The legal challenge over crowlers started last year when, to the surprise of many, the TABC banned their sale (outside of a brewpub, that is) and ordered bars to stop using crowler-filling machines or face steep fines and risk losing their sales licenses. TABC effectively killed the market for crowlers last September after it raided the Austin-based Cuvee Coffee Bar and seized its tabletop seaming machine, an invention by the Colorado craft beer pioneers at Oskar Blues Brewery. TABC soon afterward “clarified” the loosely-worded section of the state alcoholic beverage code on “packaging” beer to effectively regulate crowlers out of existence.
Cuvee fought back, filing a lawsuit against the TABC that was ultimately bounced to a state administrative hearing before Judge Beeler. San Antonio-based attorney Angel Tomasino, who represents Cuvee, said that Beeler's findings – that the bar was not
in violation of the state alcoholic beverage code for using a crowler machine and selling beer in crowler cans for off-premise consumption – is for now only limited to the specific case at hand. "As of now, TABC has not changed their stance on Crowlers, so they could still take action against other retailers — including Cuvee — if they find them using the Crowler machine," Tomasino told us in an email. "That said, Judge Beeler's opinion was fairly broad."

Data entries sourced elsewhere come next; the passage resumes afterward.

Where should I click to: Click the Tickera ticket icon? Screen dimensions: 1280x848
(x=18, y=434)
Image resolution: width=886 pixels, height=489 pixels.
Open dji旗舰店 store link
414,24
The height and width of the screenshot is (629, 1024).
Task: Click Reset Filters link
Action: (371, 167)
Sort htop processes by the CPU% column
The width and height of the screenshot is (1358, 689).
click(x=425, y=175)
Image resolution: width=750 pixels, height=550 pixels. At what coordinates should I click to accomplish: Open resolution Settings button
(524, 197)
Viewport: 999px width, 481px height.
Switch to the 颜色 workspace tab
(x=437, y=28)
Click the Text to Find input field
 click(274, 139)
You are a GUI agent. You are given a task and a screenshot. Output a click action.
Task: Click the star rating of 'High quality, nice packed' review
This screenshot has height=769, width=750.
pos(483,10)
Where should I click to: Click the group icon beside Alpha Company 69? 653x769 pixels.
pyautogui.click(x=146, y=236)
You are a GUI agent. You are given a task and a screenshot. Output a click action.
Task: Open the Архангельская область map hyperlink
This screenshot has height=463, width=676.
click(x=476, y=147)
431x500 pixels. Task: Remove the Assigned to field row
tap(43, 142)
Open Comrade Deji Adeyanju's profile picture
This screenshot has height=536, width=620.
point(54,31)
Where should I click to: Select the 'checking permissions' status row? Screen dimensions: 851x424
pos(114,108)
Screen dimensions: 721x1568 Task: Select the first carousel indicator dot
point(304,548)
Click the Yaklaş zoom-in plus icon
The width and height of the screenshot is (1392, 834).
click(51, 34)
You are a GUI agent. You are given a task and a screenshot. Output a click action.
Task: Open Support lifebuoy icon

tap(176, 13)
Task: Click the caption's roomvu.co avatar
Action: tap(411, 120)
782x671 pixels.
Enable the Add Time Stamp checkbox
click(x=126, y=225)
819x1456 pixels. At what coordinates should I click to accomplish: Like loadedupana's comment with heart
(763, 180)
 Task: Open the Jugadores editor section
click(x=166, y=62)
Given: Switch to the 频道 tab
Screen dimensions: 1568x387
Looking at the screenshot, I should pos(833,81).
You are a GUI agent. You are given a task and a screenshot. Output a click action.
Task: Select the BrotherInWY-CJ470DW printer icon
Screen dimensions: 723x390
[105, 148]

In fact, Beeler's findings pretty much dismantle every argument TABC threw at him for why crowlers shouldn't be sold by bars. For instance, TABC argued that selling beer in crowlers “jeopardizes the general welfare, health and safety of the people” since “beer in crowlers is not properly oxidized, organisms can get into the product.” Same with growlers, Beeler responded in his findings. Plus, the judge wrote, if crowlers are so dangerous to public health, why would TABC allow brewpubs to sell them at all? “It appears disingenuous for (TABC) Staff to assert crowlers are dangerous to the public, unless they are sold at brewpubs," he wrote.
Tomasino said that the judge's findings could very well make it easier to fight the crowler issue in the future if TABC decides not to change its stance. "Proposals for decision don't have as significant precedential value as state court of appeals opinions, but they do have some," he said.
Bar owners have argued that the 32-ounce crowler cans have several advantages over regular glass growlers – that they're lighter, more durable, easier for bars to sell and better protect beer from air and light. While they can't exactly break out the crowler machines just yet, Beeler's decision last week could go a long way in reviving the newest, easiest take-home craft brew trend in Texas.
There's sign the Texas Alcoholic Beverage Commission could be losing its fight against so-called "crowlers," a portmanteau of “can” and “growler” that, until the TABC banned them last year, you could find in a small but growing number of bars, grocery stores and specialty beer shops.